Une stèle pudique, entre les columelles
Qui dressent alentour leurs fûts gris et penchés,
Monument d’une vierge où les adieux fidèles
S’étaient plus longuement de douleur attachés ;

Un chef-d’œuvre ingénu dans son touchant symbole,
Retenait mes regards jusqu’au ravissement,
Quand j’aperçus à l’ombre, au pied d’une herbe folle,
Et blanc comme la pierre, un débris d’ossement.

C’était le crâne ouvert d’une enfant presque femme,
Où sans doute jadis avait rêvé d’amour
La jeune fille morte à la fleur de son âme,
Qui depuis deux mille ans n’avait pas vu le jour.

Je m’approchai du marbre à la fine architrave,
Et je lus : « Héghéso, fille de Proxénus... »
Sans regret des bijoux qu’étalait son esclave,
Morte, n’ayant pas fait son offrande à Vénus !...

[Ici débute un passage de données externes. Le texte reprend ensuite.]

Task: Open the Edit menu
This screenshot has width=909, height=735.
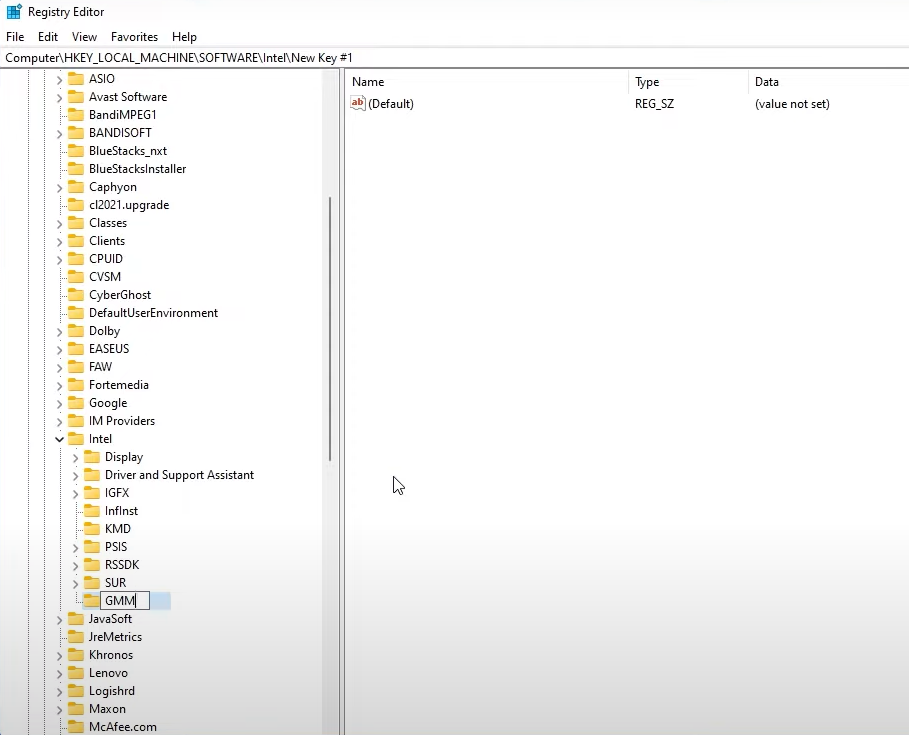Action: point(48,37)
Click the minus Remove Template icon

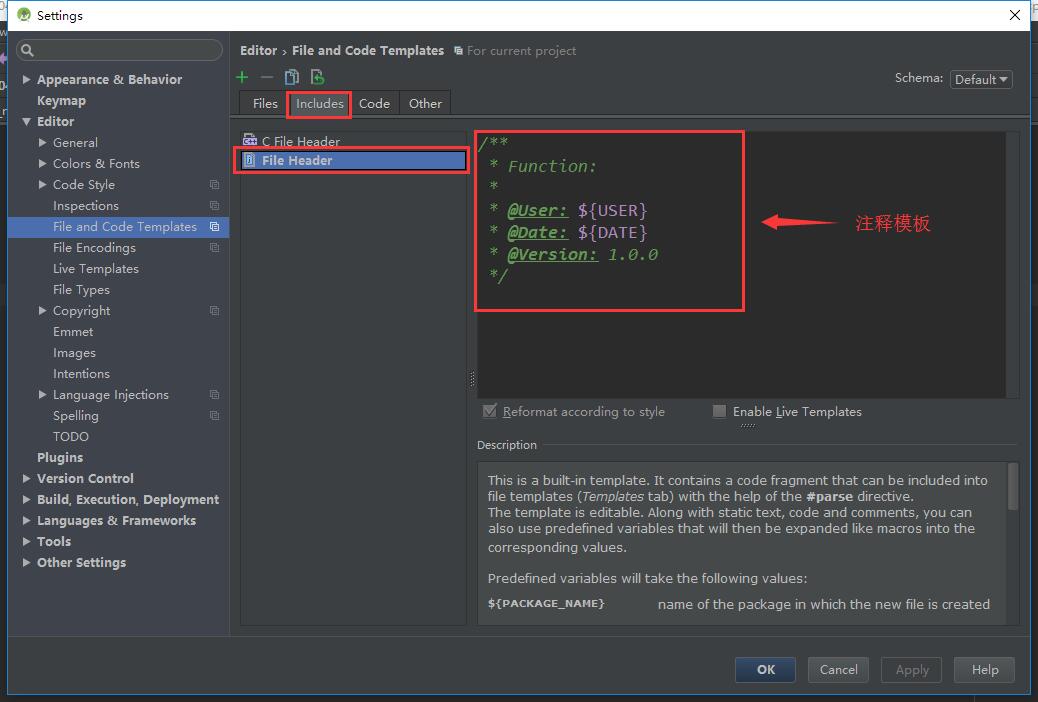click(266, 77)
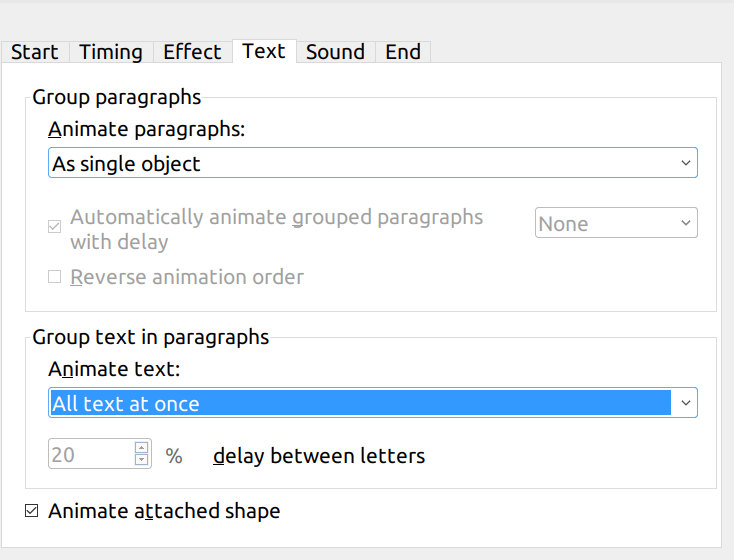Decrease delay with the down stepper arrow
The image size is (734, 560).
point(141,461)
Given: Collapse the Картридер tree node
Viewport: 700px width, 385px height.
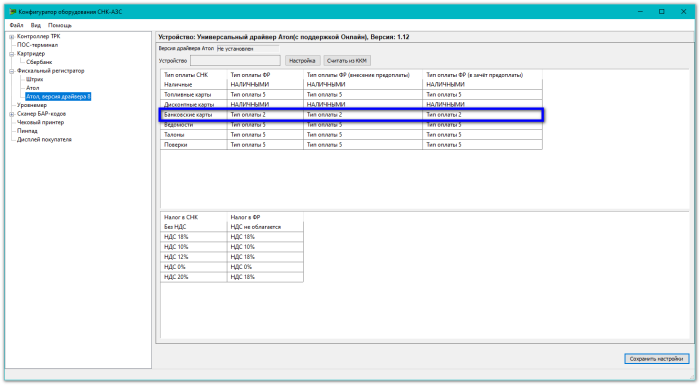Looking at the screenshot, I should (x=12, y=54).
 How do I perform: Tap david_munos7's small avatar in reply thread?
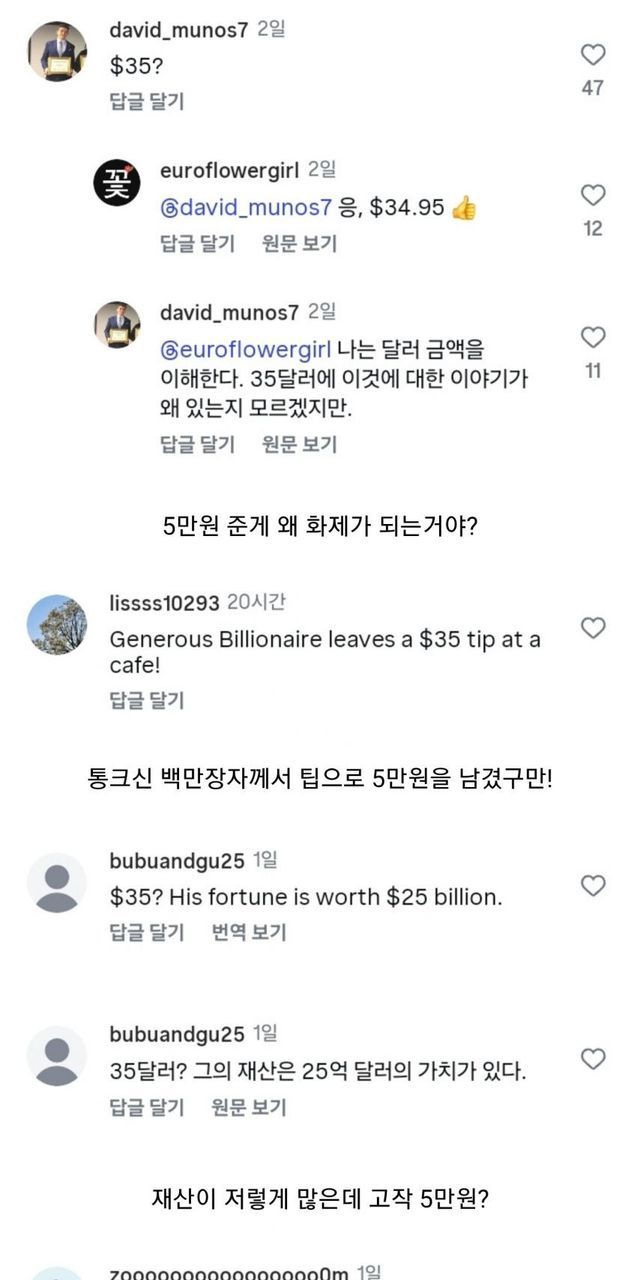coord(117,325)
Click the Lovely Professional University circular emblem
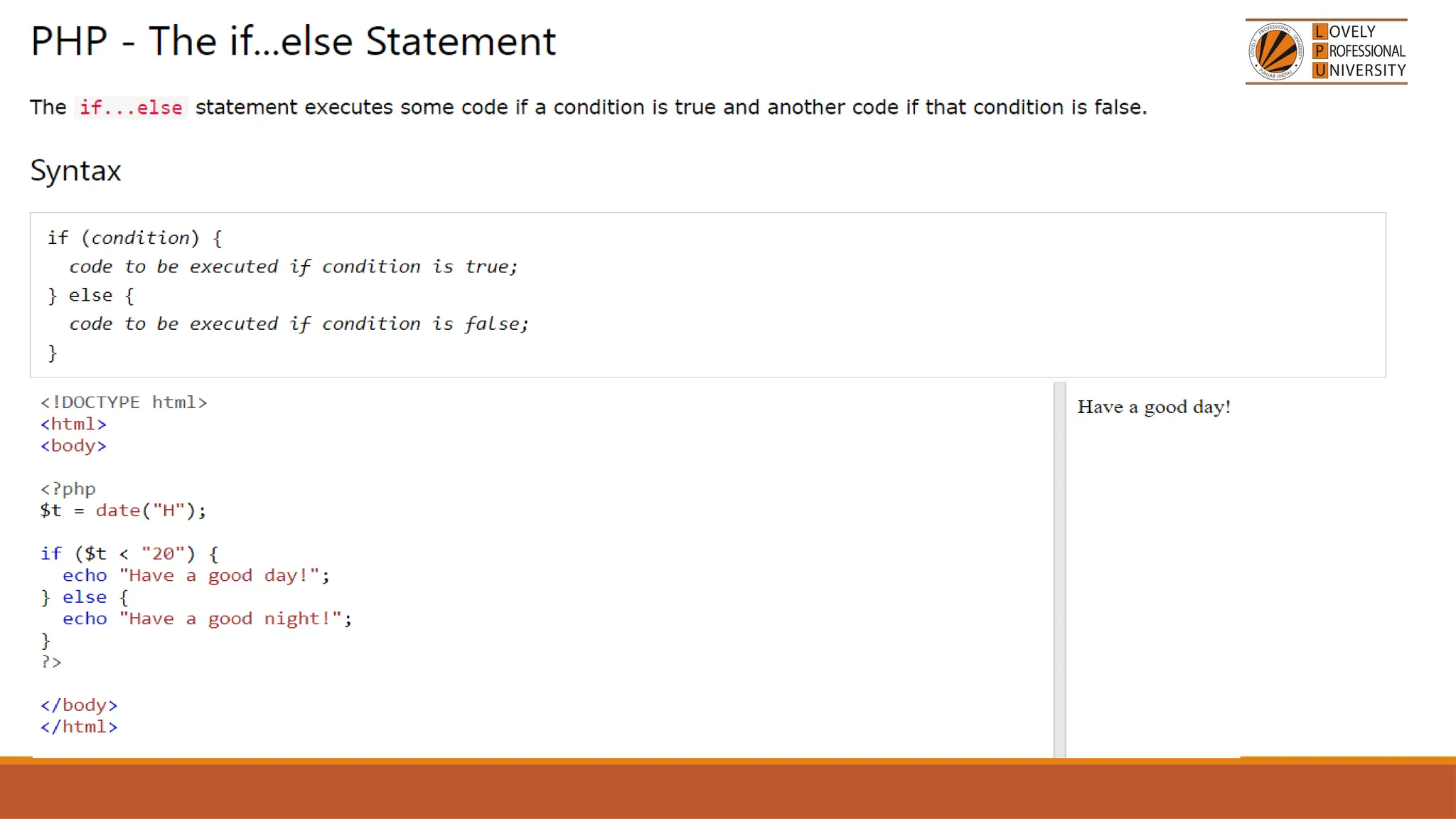 tap(1276, 51)
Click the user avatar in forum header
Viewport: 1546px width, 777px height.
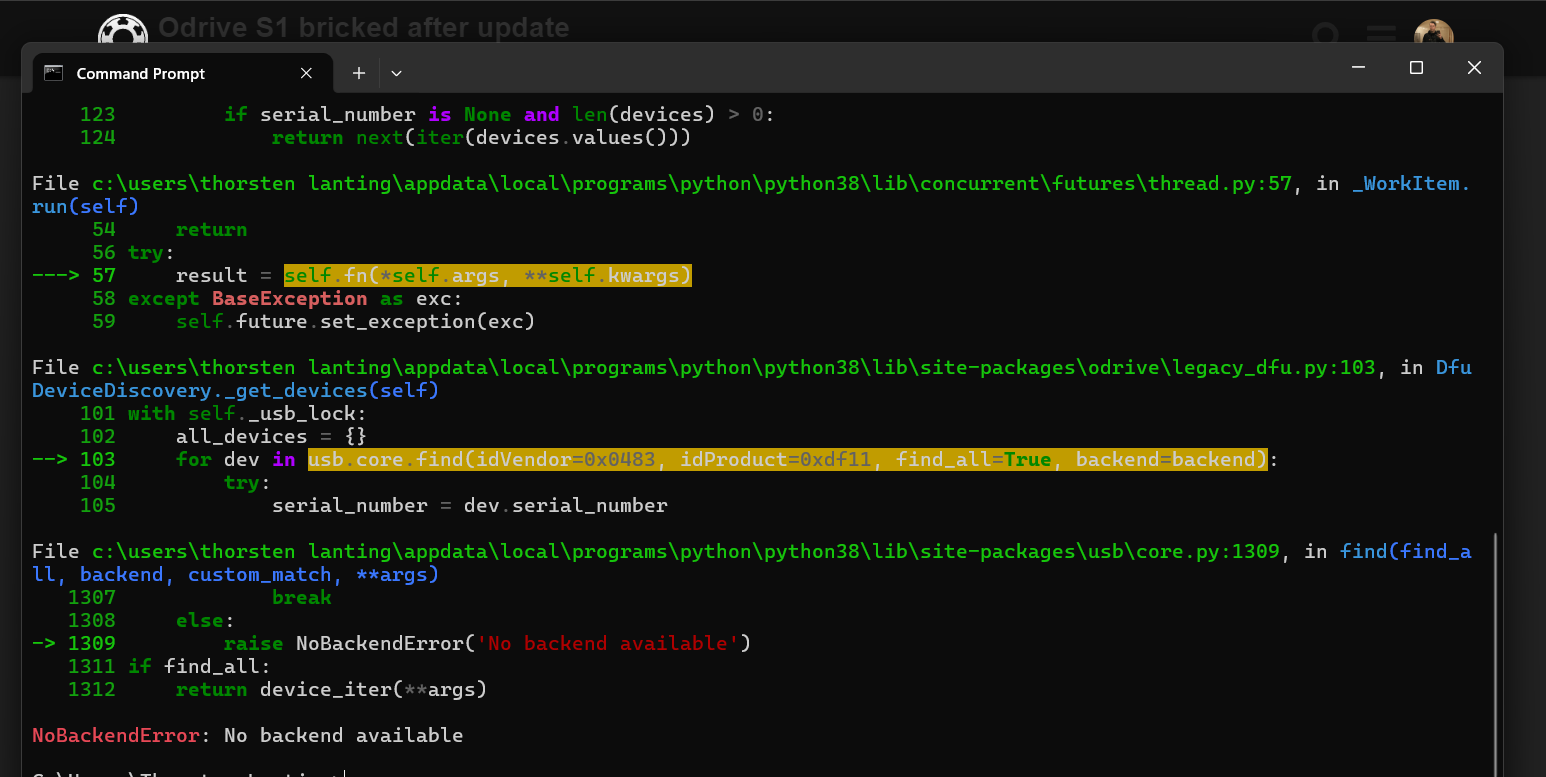pyautogui.click(x=1433, y=33)
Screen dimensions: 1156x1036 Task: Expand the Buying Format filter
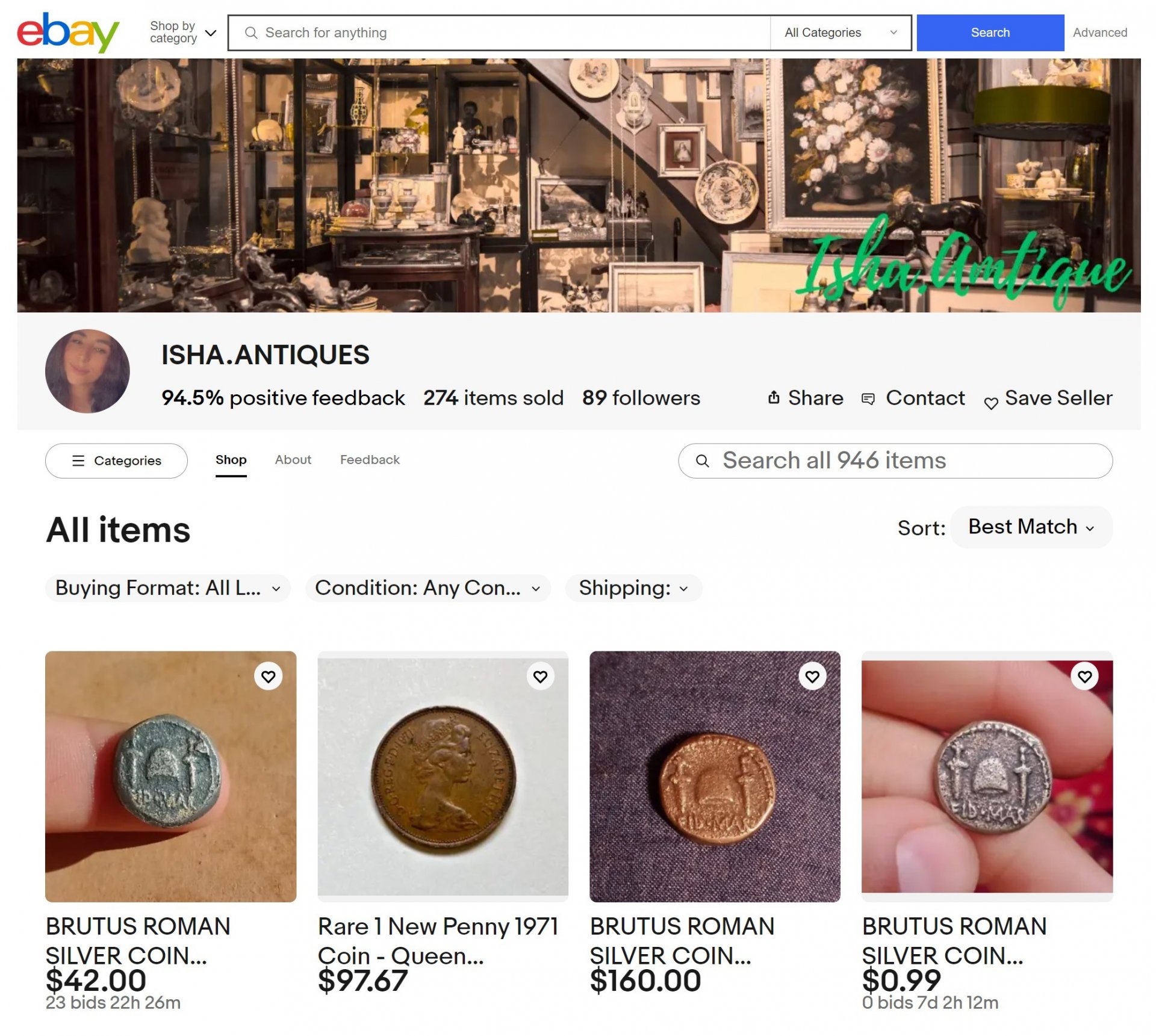click(167, 588)
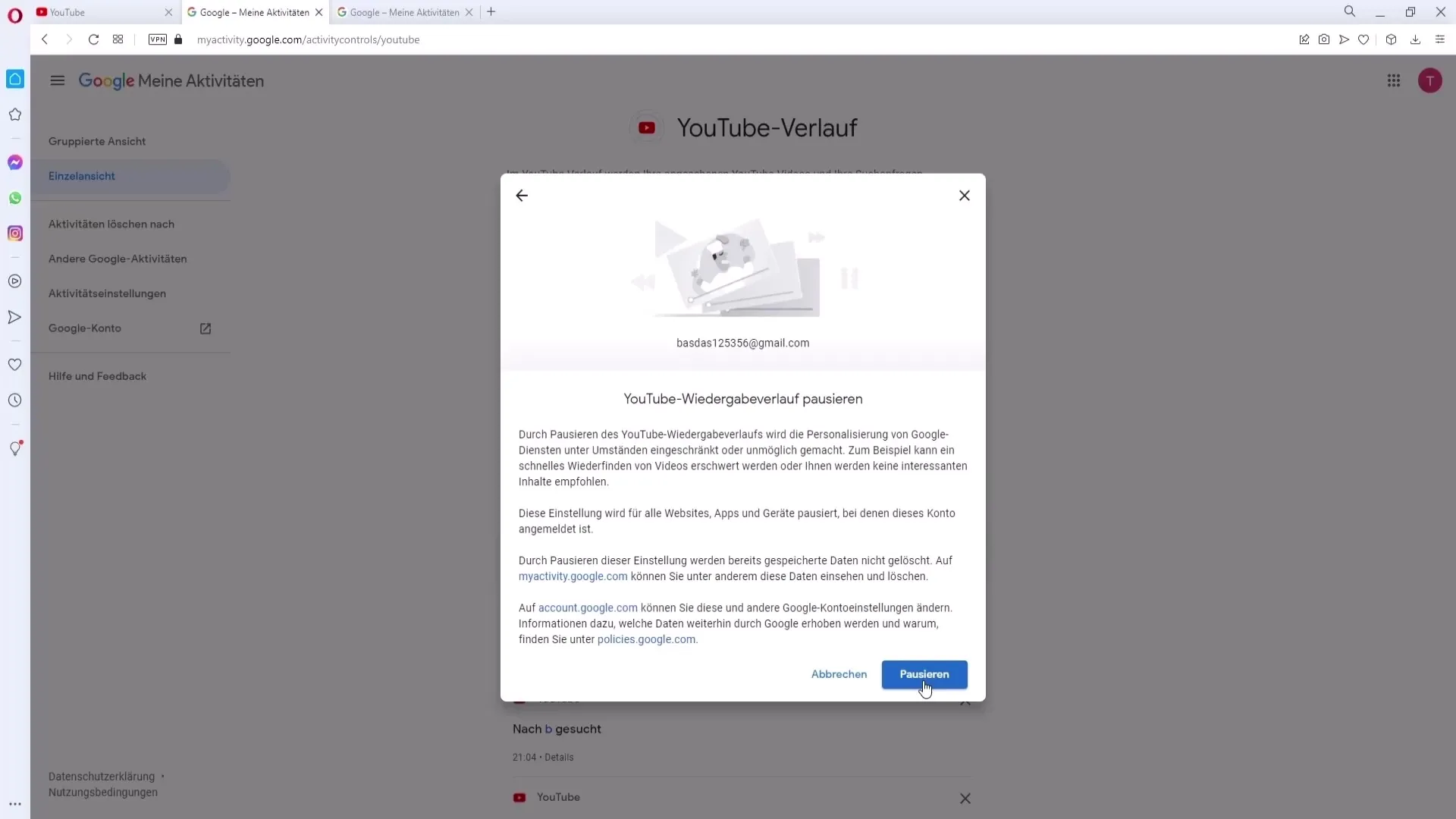Toggle back arrow in dialog
This screenshot has height=819, width=1456.
(523, 195)
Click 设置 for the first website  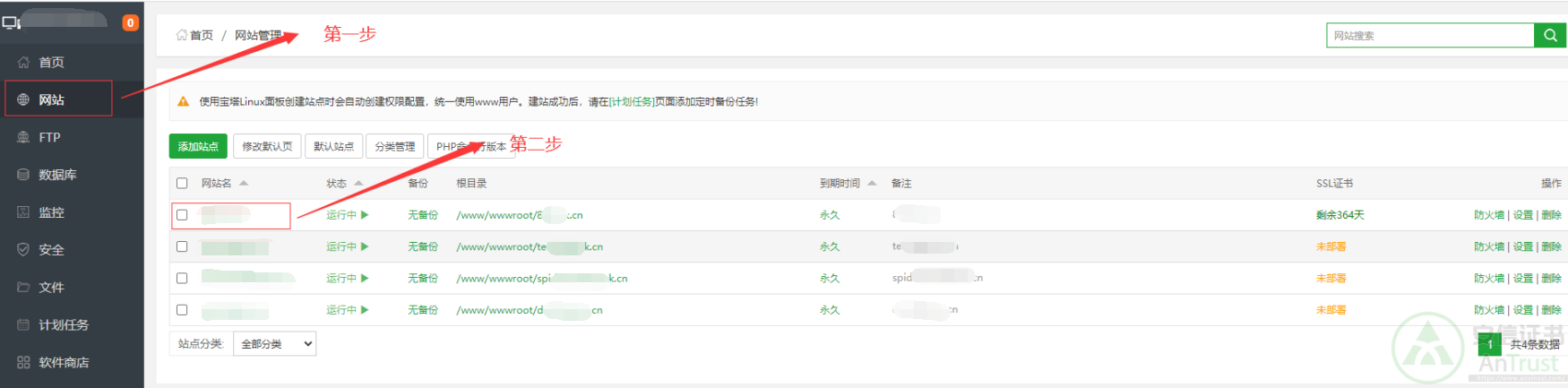[1522, 215]
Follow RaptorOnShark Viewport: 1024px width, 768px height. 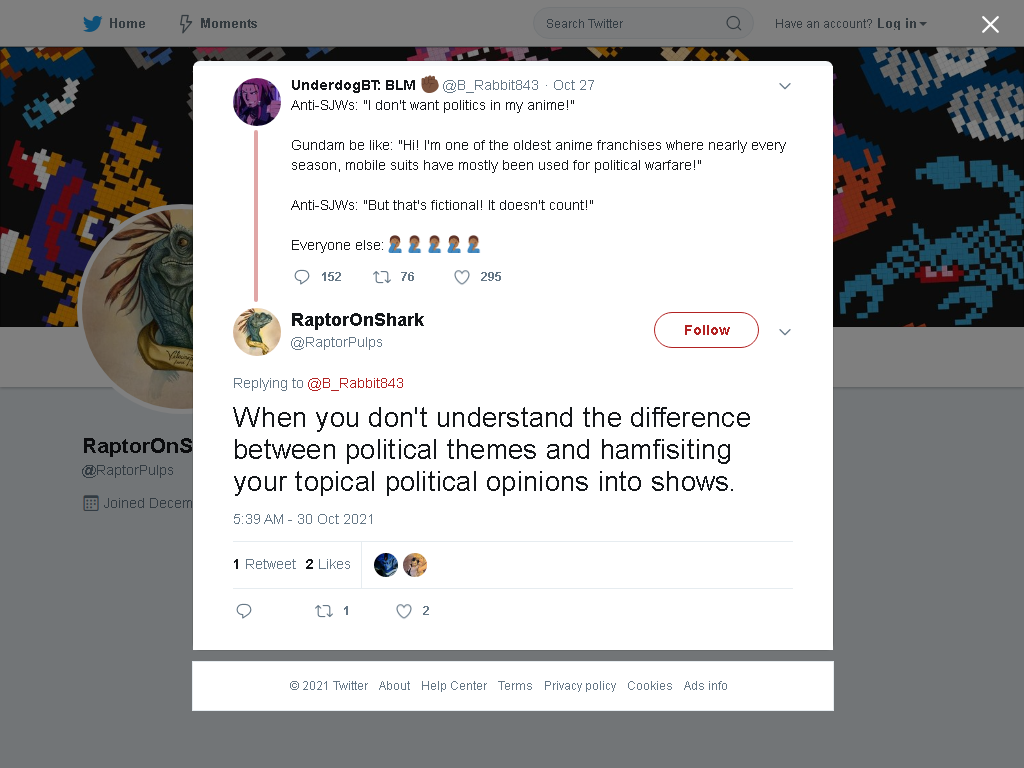point(706,330)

Pour avoir vainement fouillé son coin de terre,
Dans l’espoir de ravir ses derniers ornements,
On avait dérangé ce repos solitaire,
Et la tête gisait parmi les ossements...

Je la pris dans mes mains, cette frêle relique,
Et, doucement ému par ces tristes retours,
Je lui mis un baiser tendre et mélancolique,
Celui du fiancé qu’elle attendra toujours.